[Start of Attachment]
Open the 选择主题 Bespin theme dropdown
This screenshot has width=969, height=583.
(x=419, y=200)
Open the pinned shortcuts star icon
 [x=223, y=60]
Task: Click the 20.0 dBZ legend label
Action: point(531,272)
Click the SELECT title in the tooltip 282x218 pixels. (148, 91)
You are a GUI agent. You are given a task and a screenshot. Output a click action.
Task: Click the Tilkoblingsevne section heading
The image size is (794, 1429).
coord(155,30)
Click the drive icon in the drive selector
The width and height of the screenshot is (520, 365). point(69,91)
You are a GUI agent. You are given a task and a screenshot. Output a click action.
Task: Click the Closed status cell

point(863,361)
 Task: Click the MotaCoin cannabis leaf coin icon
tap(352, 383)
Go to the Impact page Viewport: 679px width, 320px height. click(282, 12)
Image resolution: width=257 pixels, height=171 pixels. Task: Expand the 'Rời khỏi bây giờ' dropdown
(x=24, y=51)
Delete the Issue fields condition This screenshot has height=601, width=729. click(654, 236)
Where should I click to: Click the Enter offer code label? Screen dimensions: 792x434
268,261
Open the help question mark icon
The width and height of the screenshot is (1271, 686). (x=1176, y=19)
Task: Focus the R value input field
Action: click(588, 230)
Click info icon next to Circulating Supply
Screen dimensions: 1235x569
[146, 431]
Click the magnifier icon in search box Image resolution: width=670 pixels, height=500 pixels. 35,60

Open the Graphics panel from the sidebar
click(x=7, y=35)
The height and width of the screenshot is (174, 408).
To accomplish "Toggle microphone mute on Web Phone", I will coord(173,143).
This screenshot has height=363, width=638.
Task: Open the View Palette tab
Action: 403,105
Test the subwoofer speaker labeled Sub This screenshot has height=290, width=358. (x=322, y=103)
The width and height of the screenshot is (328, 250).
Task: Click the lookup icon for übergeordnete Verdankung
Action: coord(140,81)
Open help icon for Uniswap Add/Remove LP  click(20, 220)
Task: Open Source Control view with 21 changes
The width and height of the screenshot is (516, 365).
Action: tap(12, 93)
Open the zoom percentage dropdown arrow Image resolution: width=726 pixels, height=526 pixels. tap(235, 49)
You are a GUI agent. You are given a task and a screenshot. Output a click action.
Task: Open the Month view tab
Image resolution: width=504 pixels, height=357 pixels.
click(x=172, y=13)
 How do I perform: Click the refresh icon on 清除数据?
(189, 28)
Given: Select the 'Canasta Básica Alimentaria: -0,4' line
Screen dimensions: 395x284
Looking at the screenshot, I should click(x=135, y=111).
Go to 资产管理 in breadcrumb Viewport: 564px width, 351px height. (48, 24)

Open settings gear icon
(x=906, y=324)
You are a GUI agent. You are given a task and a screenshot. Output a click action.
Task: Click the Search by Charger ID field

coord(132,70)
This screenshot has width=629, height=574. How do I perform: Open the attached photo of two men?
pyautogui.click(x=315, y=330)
[End of Attachment]
The entries above must be returned exactly.

Open the 选择主题 Bespin theme dropdown
This screenshot has width=969, height=583.
(x=419, y=200)
Open the pinned shortcuts star icon
 [x=223, y=60]
Task: Click the 20.0 dBZ legend label
Action: point(531,272)
Click the SELECT title in the tooltip 282x218 pixels. (148, 91)
You are a GUI agent. You are given a task and a screenshot. Output a click action.
Task: Click the Tilkoblingsevne section heading
The image size is (794, 1429).
coord(155,30)
Click the drive icon in the drive selector
The width and height of the screenshot is (520, 365). point(69,91)
You are a GUI agent. You are given a task and a screenshot. Output a click action.
Task: Click the Closed status cell

point(863,361)
 Task: Click the MotaCoin cannabis leaf coin icon
tap(352, 383)
Go to the Impact page Viewport: 679px width, 320px height. click(282, 12)
Image resolution: width=257 pixels, height=171 pixels. Task: Expand the 'Rời khỏi bây giờ' dropdown
(x=24, y=51)
Delete the Issue fields condition This screenshot has height=601, width=729. click(654, 236)
Where should I click to: Click the Enter offer code label? Screen dimensions: 792x434
268,261
Open the help question mark icon
The width and height of the screenshot is (1271, 686). (x=1176, y=19)
Task: Focus the R value input field
Action: click(588, 230)
Click info icon next to Circulating Supply
Screen dimensions: 1235x569
[146, 431]
Click the magnifier icon in search box Image resolution: width=670 pixels, height=500 pixels. 35,60

Open the Graphics panel from the sidebar
click(x=7, y=35)
The height and width of the screenshot is (174, 408).
To accomplish "Toggle microphone mute on Web Phone", I will coord(173,143).
This screenshot has height=363, width=638.
Task: Open the View Palette tab
Action: 403,105
Test the subwoofer speaker labeled Sub This screenshot has height=290, width=358. (x=322, y=103)
The width and height of the screenshot is (328, 250).
Task: Click the lookup icon for übergeordnete Verdankung
Action: coord(140,81)
Open help icon for Uniswap Add/Remove LP  click(20, 220)
Task: Open Source Control view with 21 changes
The width and height of the screenshot is (516, 365).
Action: tap(12, 93)
Open the zoom percentage dropdown arrow Image resolution: width=726 pixels, height=526 pixels. tap(235, 49)
You are a GUI agent. You are given a task and a screenshot. Output a click action.
Task: Open the Month view tab
Image resolution: width=504 pixels, height=357 pixels.
click(x=172, y=13)
 How do I perform: Click the refresh icon on 清除数据?
(189, 28)
Given: Select the 'Canasta Básica Alimentaria: -0,4' line
Screen dimensions: 395x284
Looking at the screenshot, I should click(x=135, y=111).
Go to 资产管理 in breadcrumb Viewport: 564px width, 351px height. (48, 24)

Open settings gear icon
(x=906, y=324)
You are a GUI agent. You are given a task and a screenshot. Output a click action.
Task: Click the Search by Charger ID field

coord(132,70)
This screenshot has width=629, height=574. How do I perform: Open the attached photo of two men?
pyautogui.click(x=315, y=330)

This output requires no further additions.